Sto sorseggiando quello che probabilmente sarà l’ultimo caffè vietnamita di questa vacanza, al riparo in un bar di Hanoi mentre fuori diluvia. Trovo singolare che il mio viaggio termini così come era iniziato, ovvero con la stessa pioggia torrenziale che mi aveva accolto 23 giorni fa al mio arrivo a Bangkok. Quella sera fui costretto a rimanere in albergo per un’ora abbondante prima che spiovesse e lo ritenni un cattivo presagio, sapendo che la nostra estate non è certo la stagione migliore per trascorrere una vacanza in Vietnam dato che in alcune zone può piovere per giorni interi e c’è persino il rischio di trovare qualche tifone.

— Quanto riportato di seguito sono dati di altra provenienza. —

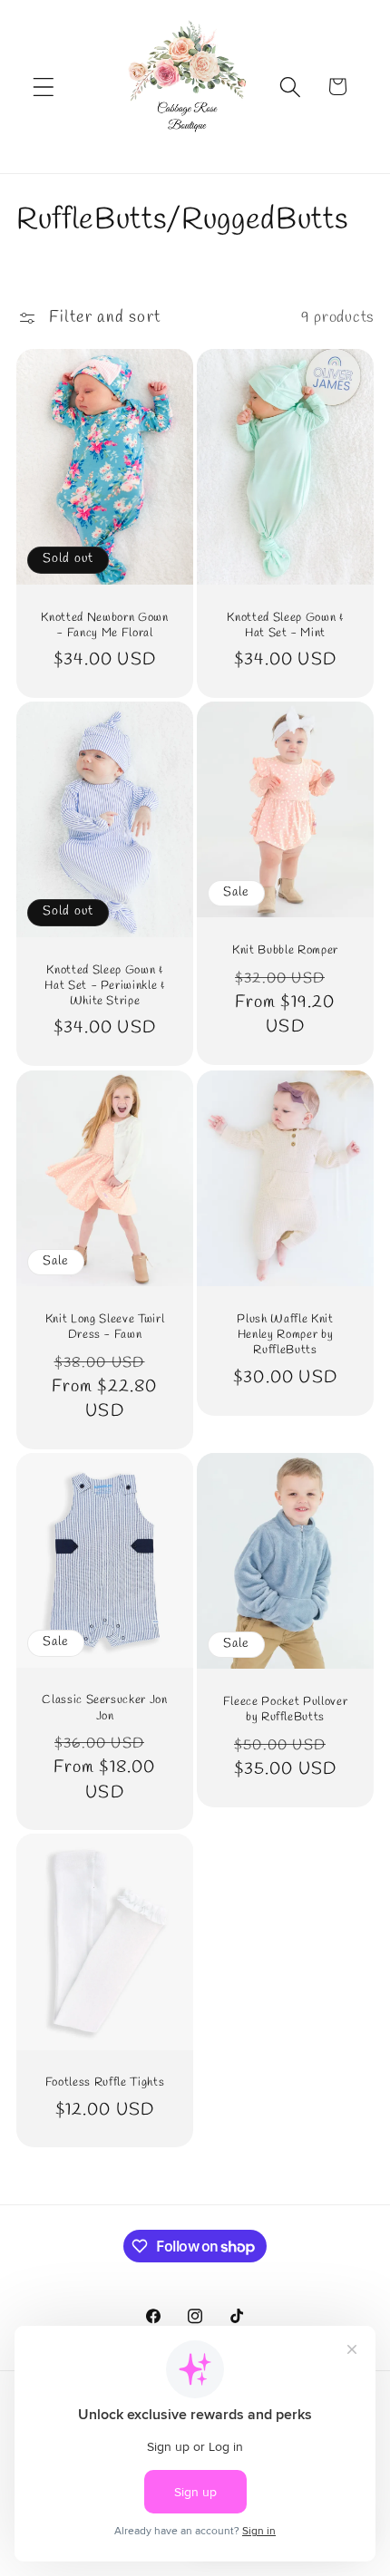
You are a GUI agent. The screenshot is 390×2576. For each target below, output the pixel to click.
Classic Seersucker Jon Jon (105, 1707)
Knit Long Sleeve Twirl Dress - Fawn (105, 1327)
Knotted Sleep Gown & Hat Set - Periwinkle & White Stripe (104, 986)
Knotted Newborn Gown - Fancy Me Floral (104, 625)
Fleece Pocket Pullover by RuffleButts (285, 1708)
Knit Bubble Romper (285, 950)
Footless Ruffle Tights (105, 2082)
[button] (44, 87)
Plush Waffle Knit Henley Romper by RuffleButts (285, 1335)
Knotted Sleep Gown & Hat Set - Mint (285, 625)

Ma da quando, anni fa, ho cominciato ad accarezzare l’idea di venire in questo paese, ho sempre letto resoconti di viaggiatori entusiasti anche sulle condizioni climatiche: ho così deciso anch’io di correre il rischio e ora, a conti fatti, non me ne sono certo pentito perché in 23 giorni ha piovuto solo qualche sera a Saigon e mai di giorno, tranne appunto oggi qui ad Hanoi.

Avevo intenzione di girovagare oziosamente per la città trovando persino il tempo di infilarmi in qualche museo, ma la pioggia mi sta sconvolgendo i piani e allora ne approfitto per riordinare un po’ le idee su questo viaggio che ormai volge al termine visto che domattina ho l’aereo per Bangkok e poi farò rientro in Italia.

Osservo il traffico incessante ed incurante della pioggia e mi sorprendo ad apprezzare il rombo dei tuoni e il rumore dell’acqua che cade impetuosa a coprire il frastuono infernale dei motorini, delle auto e soprattutto dei clacson premuti senza sosta. Un fenomeno tipicamente vietnamita dagli effetti difficilmente comprensibili per chi non lo provi personalmente: un frastuono continuo che ti entra nel cervello e non ti dà tregua, così come la puzza di smog e il caldo appiccicoso che soprattutto ad Hanoi e Saigon a fine giornata lasciano il segno sulla pelle e sui vestiti.

Non sono riuscito a comprendere perché in Vietnam chiunque si trovi su un mezzo di locomozione usi perennemente il clacson: a parte la necessità dei guidatori di bus per attirare nuovi passeggeri per la strada e quella di chi segnala la propria presenza per evitare collisioni su strade sempre caotiche dall’alba al tramonto, la maggior parte delle volte l’uso degli strumenti sonori è infatti del tutto gratuito e pare davvero una sorta di competizione su chi produce più rumore.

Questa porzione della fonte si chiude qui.